Mensagem de reativação: para quem ficou mais de 20 dias sem aparecer, uma mensagem curta com algo real: oferta específica, novidade do dia, ou apenas "tá sumido, o que tá achando?". Sem exagero, sem desconto todo dia.
Mensagem de datas: aniversário do cliente, data comemorativa local, inauguração de setor. Mensagem personalizada tem taxa de abertura muito acima da oferta genérica.
Você não precisa das quatro ao mesmo tempo. Começa por uma. Consistência importa mais do que sofisticação.
Formato que funciona: curto, direto e com contexto
O cliente do WhatsApp não quer ler parágrafo.

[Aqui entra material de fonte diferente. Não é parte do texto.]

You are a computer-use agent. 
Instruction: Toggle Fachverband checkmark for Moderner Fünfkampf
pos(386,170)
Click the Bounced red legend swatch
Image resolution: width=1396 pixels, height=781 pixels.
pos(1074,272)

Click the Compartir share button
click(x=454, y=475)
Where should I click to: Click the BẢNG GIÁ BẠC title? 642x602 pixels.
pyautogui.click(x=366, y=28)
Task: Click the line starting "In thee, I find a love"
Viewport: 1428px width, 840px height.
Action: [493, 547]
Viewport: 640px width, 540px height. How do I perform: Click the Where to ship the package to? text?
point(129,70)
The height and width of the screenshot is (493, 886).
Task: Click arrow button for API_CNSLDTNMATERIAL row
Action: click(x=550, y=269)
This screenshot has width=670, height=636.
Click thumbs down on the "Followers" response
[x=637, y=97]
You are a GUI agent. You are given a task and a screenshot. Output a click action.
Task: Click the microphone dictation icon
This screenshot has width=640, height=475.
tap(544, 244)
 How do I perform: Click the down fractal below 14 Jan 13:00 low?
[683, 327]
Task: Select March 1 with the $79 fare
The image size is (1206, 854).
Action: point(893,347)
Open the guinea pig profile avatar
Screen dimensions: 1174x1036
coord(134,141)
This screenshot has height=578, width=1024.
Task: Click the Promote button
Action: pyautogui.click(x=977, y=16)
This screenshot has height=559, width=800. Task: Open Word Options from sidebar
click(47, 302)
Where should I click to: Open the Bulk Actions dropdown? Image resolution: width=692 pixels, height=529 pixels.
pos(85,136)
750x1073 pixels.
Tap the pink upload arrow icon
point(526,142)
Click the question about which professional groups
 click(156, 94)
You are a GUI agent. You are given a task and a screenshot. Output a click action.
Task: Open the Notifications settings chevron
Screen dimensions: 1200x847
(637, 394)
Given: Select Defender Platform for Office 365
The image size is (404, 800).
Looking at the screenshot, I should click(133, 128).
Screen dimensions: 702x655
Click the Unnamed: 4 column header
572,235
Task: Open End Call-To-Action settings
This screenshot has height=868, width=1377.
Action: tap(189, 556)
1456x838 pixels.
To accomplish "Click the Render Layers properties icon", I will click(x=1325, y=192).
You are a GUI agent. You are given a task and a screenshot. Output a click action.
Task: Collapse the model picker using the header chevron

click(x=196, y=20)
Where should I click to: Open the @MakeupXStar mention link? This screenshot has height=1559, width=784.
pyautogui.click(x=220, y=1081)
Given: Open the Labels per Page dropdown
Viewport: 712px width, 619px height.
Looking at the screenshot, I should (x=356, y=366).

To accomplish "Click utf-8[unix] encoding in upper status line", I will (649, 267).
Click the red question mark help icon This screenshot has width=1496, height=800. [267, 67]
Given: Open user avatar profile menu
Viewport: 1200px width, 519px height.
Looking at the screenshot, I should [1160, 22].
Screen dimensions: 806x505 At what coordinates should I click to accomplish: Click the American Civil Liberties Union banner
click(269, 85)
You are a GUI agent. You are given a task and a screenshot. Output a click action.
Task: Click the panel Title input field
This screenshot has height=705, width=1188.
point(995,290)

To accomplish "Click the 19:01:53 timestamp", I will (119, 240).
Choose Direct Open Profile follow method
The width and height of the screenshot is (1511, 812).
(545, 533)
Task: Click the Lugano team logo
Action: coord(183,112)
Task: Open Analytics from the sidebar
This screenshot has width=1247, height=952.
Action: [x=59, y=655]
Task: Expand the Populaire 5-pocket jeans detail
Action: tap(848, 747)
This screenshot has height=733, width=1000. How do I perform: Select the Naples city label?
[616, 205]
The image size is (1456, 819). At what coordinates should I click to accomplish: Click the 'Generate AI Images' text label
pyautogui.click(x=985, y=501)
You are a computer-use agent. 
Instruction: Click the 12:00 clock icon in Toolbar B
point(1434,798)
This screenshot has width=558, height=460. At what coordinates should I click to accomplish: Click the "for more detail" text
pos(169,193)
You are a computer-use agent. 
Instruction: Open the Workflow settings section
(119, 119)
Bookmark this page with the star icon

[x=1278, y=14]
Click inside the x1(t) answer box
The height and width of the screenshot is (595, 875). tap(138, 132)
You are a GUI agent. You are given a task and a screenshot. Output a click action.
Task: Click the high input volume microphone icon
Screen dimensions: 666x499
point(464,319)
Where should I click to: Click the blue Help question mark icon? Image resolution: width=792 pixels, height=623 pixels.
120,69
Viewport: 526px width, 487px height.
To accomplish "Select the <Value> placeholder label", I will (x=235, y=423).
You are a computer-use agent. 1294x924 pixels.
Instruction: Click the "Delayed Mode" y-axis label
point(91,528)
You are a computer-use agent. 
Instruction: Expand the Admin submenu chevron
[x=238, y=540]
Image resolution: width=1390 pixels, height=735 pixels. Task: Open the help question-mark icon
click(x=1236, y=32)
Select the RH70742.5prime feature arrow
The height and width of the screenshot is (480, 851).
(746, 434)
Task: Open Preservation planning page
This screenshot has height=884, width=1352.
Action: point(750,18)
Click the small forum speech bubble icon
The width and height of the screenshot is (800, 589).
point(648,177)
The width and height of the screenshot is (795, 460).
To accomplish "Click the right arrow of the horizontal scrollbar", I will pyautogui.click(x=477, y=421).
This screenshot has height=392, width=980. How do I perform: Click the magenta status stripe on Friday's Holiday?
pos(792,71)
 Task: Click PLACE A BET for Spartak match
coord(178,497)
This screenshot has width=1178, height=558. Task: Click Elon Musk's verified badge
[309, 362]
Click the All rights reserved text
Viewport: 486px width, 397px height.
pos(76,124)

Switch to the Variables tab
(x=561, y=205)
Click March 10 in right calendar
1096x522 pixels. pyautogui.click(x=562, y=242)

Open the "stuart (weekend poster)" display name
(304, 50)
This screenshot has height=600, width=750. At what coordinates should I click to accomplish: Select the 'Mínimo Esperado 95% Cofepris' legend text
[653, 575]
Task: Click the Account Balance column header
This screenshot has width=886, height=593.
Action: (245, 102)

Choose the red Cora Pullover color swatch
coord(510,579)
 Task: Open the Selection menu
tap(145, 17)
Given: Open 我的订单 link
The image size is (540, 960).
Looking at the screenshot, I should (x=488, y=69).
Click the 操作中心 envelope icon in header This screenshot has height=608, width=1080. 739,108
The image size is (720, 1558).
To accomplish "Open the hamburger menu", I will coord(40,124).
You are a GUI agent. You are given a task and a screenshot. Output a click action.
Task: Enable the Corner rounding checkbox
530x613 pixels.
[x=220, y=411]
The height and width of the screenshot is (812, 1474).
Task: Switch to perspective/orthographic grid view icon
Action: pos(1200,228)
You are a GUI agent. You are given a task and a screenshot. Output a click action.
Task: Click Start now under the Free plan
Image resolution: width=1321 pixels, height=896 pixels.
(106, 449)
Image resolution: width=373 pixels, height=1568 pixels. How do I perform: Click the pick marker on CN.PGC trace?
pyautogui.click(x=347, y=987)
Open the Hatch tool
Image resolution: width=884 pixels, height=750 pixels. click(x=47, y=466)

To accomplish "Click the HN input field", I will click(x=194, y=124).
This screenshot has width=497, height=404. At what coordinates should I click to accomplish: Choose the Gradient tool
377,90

Ele quer entender em 3 segundos se aquilo é pra ele.
Estrutura que funciona:
Linha 1: quem está falando e o que é (ex: "Mercado São Jorge aqui.")
Linha 2: o motivo concreto (ex: "Chegou costela bovina especial, R$ 29,90 o kg.")
Linha 3: o próximo passo (ex: "Passa hoje, a gente guarda uma peça.")
Três linhas. Nenhuma enrolação. O cliente entende, decide e responde.
Foto ou vídeo curto ajuda muito, especialmente para açougue, padaria e hortifrúti, onde o visual vende sozinho.
Erros comuns que destroem o canal
Disparar todo dia: o cliente para de abrir. Frequência ideal varia por loja, mas em geral 2 a 3 vezes por semana já é o teto para quem ainda não tem segmentação.
Mandar só oferta: oferta todo dia vira panfleto digital. Misture informação útil, novidade, dica de receita. O canal tem que ter valor além do preço.
Ignorar quem responde: se o cliente responde e ninguém atende, você destruiu a confiança. WhatsApp exige que alguém esteja do outro lado, mesmo que seja um atendente com roteiro simples.
Usar número pessoal: use número dedicado ao mercado, de preferência WhatsApp Business com perfil configurado (horário, catálogo, respostas rápidas).
Não pedir opt-in: antes de colocar qualquer contato na lista, garanta que a pessoa autorizou receber mensagem do mercado. Isso protege você de bloqueios e de problemas com a LGPD.
O que fazer amanhã
Se você quer começar a usar WhatsApp de forma inteligente no seu mercado, começa com três ações simples:
- Separe os contatos que já compraram nos últimos 30 dias dos que estão inativos. São duas listas com abordagens diferentes.
- Escreva uma mensagem de 3 linhas para cada lista. Inativos: uma razão concreta para voltar. Ativos: uma novidade ou oferta do dia.
- Manda. Anota quantos responderam. Ajusta na próxima semana.
Não precisa de plataforma cara no começo. Precisa de critério e consistência.
Quando o volume de contatos ou a complexidade das réguas crescer, é hora de pensar em automação. Veja como o Coffchat resolve isso para supermercados que já têm dado e querem escalar sem perder o toque humano.
O que muda quando você faz certo
Supermercados que usam WhatsApp com dado e régua de relacionamento relatam aumento real de frequência de visita: cliente que ia uma vez por semana começa a ir duas. Não porque a oferta foi melhor, mas porque a comunicação chegou na hora certa, com o produto certo, para a pessoa certa.
Isso é fidelização de verdade. Não é disparo. É relacionamento com dado.